SMD RangeInterpretation
< 0.1Well-balanced; unlikely to confound
0.1 -- 0.2Moderate imbalance; may need adjustment
> 0.2Substantial imbalance; must be addressed in any causal analysis
SMD is direction-independent

An SMD of -0.15 and +0.15 both indicate the same magnitude of imbalance. The sign indicates which cohort has the higher prevalence, but the absolute value is what matters for balance assessment.


Exporting Results

Click Export CSV to download the full characterization table. The exported file contains one row per feature per cohort and includes:

  • Feature name and concept ID
  • Cohort name and ID
  • Count, percentage
  • Mean, SD (for continuous features)
  • SMD (for comparative analyses)

The CSV export is suitable for inclusion in study reports, regulatory submissions, and "Table 1" generation in publications.

Table 1 in publications

Characterization results directly produce the standard "Table 1" (baseline characteristics) found in every observational study publication. Export the CSV, filter to the features you want to report, and format according to journal requirements.


Best Practices

  1. Always characterize before estimating: Understanding baseline differences between cohorts is a prerequisite for any causal analysis. SMD values from characterization inform your propensity score model and confounder adjustment strategy.

  2. Use standard feature sets: Start with the predefined feature sets (demographics, conditions, drugs) rather than custom concept sets. This ensures comprehensive coverage and comparability across studies.
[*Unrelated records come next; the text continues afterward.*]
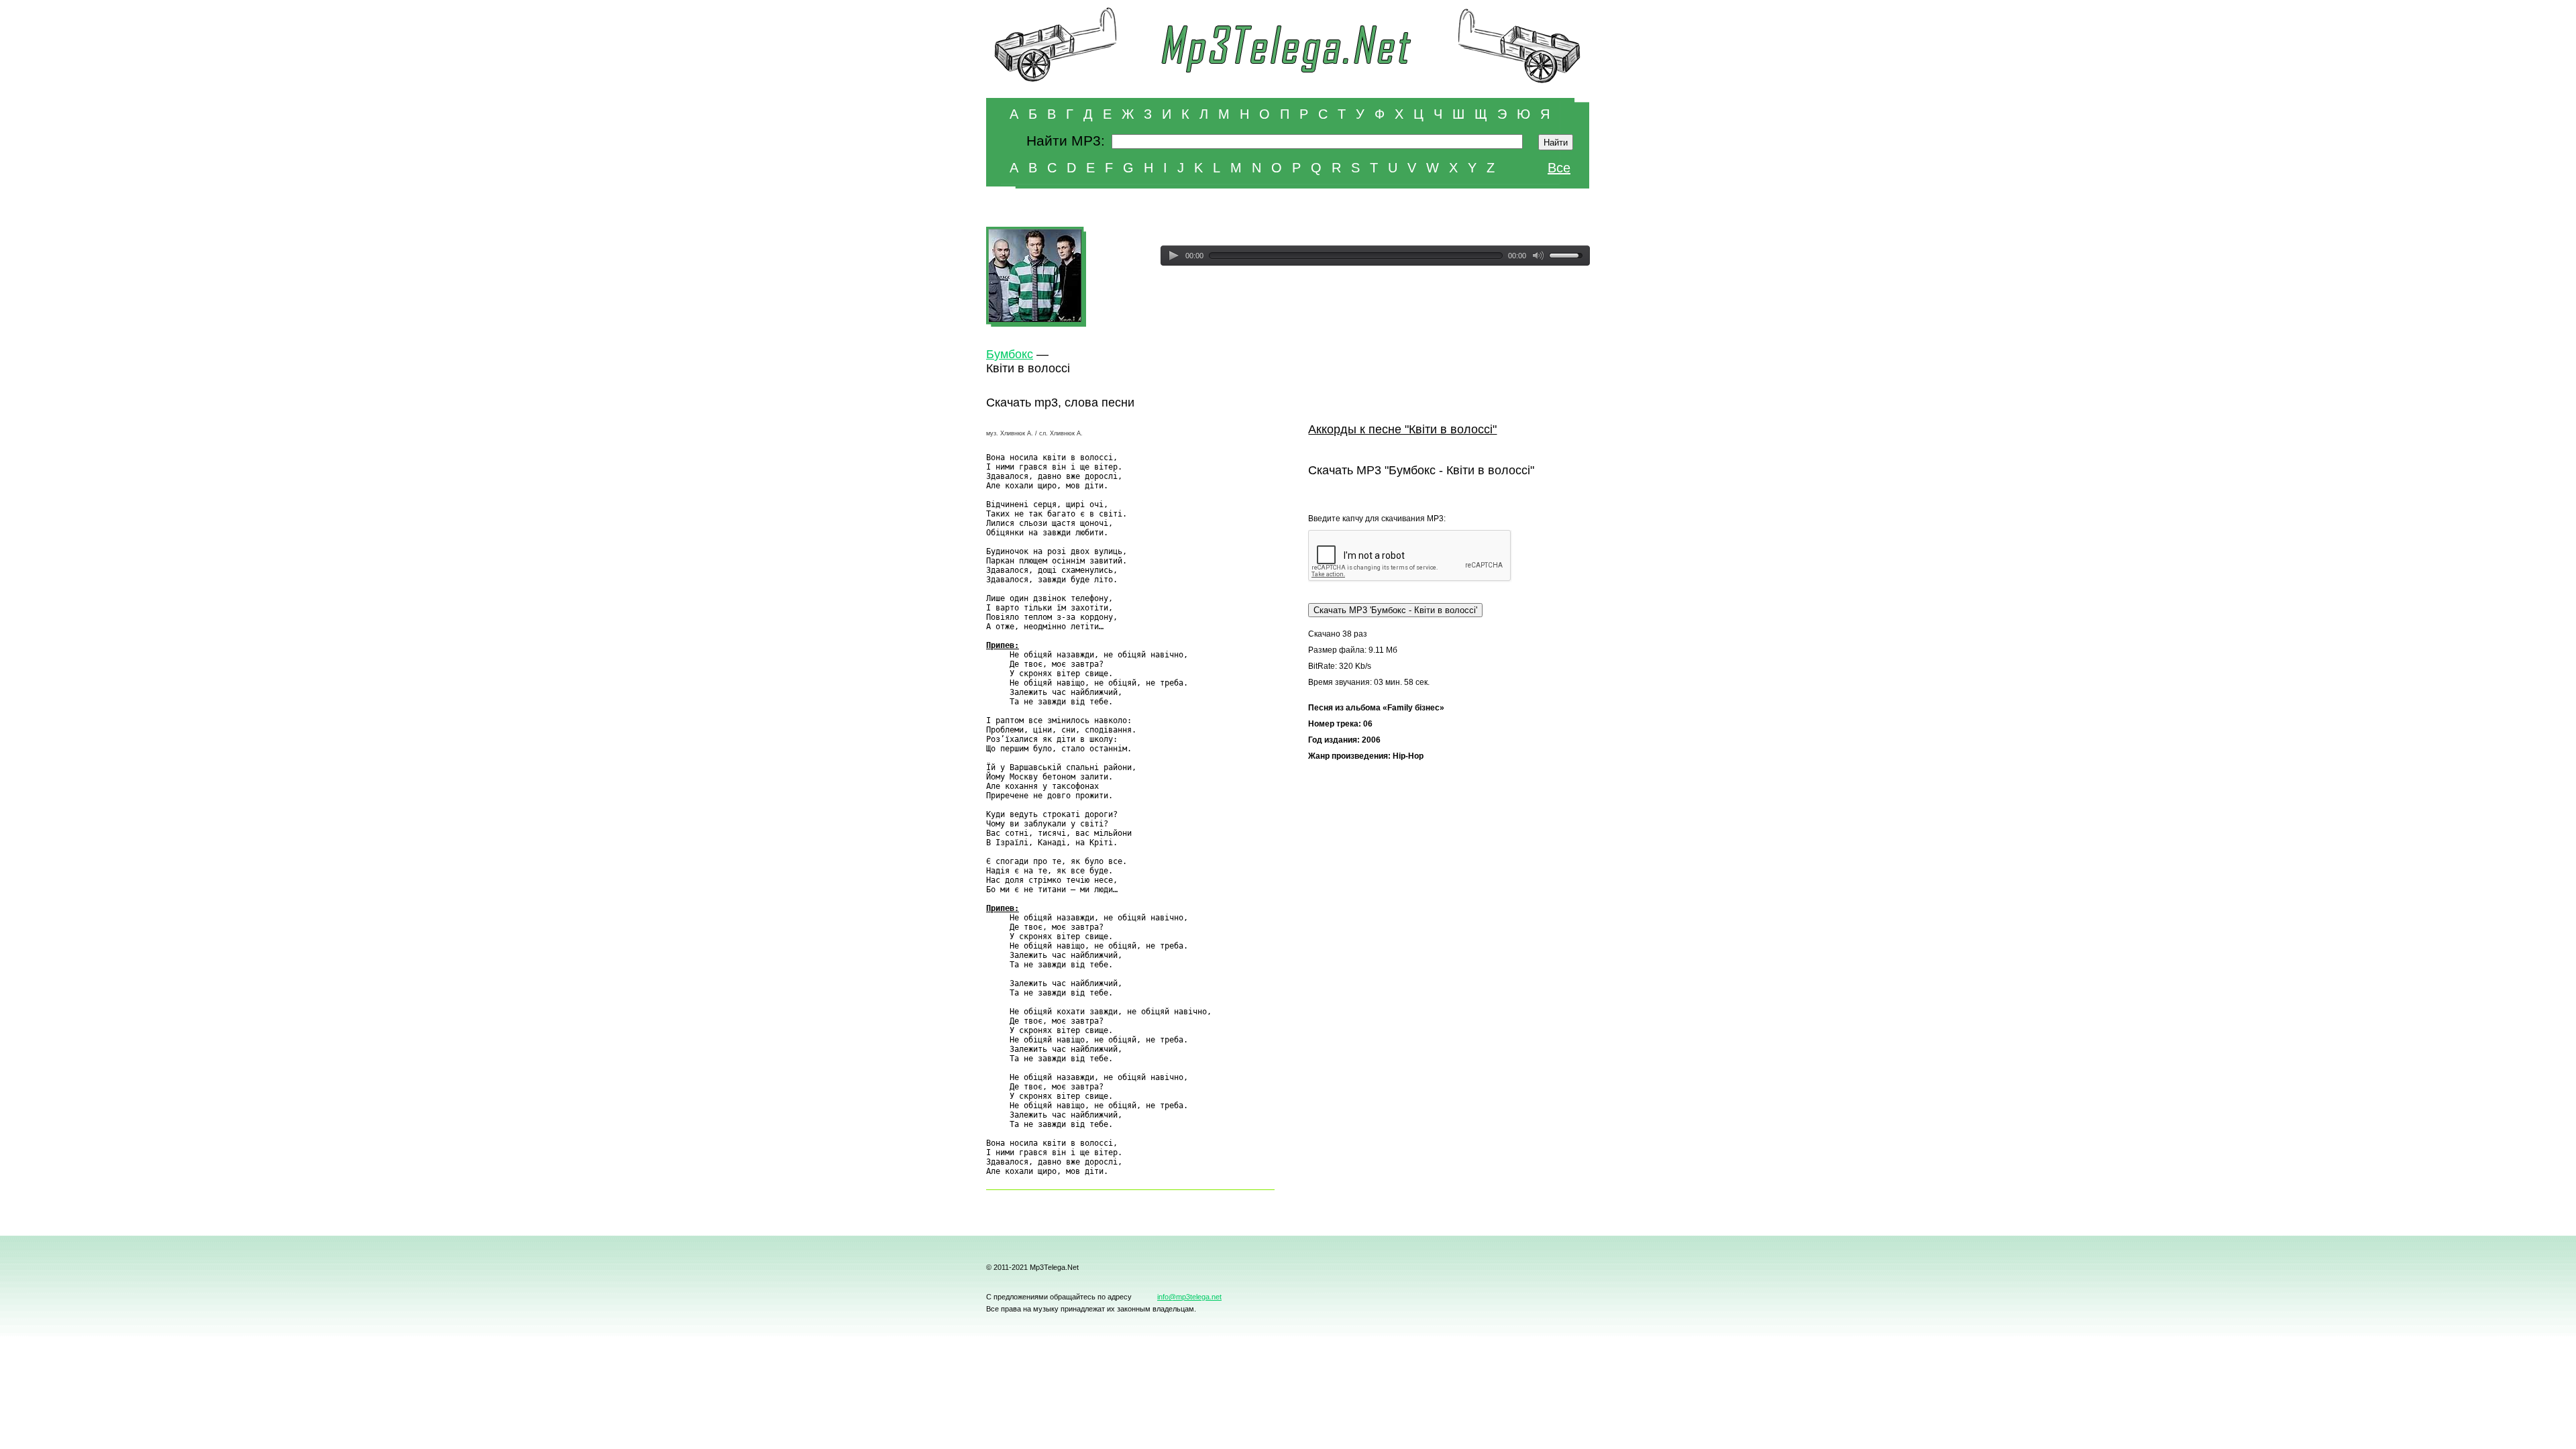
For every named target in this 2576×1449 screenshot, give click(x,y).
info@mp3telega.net (1189, 1297)
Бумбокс (1009, 354)
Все (1559, 167)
  3. Check for empty features: If many features show 0% prevalence, the concept sets may not be resolving correctly against your vocabulary, or the time window may be too narrow.

  4. Compare across data sources: Run the same characterization on multiple data sources to understand how population composition varies. This is essential for interpreting heterogeneity in network study results.

  5. Document your choices: Record which feature categories, time windows, and stratification settings you used. These details are required for study protocol documentation and reproducibility.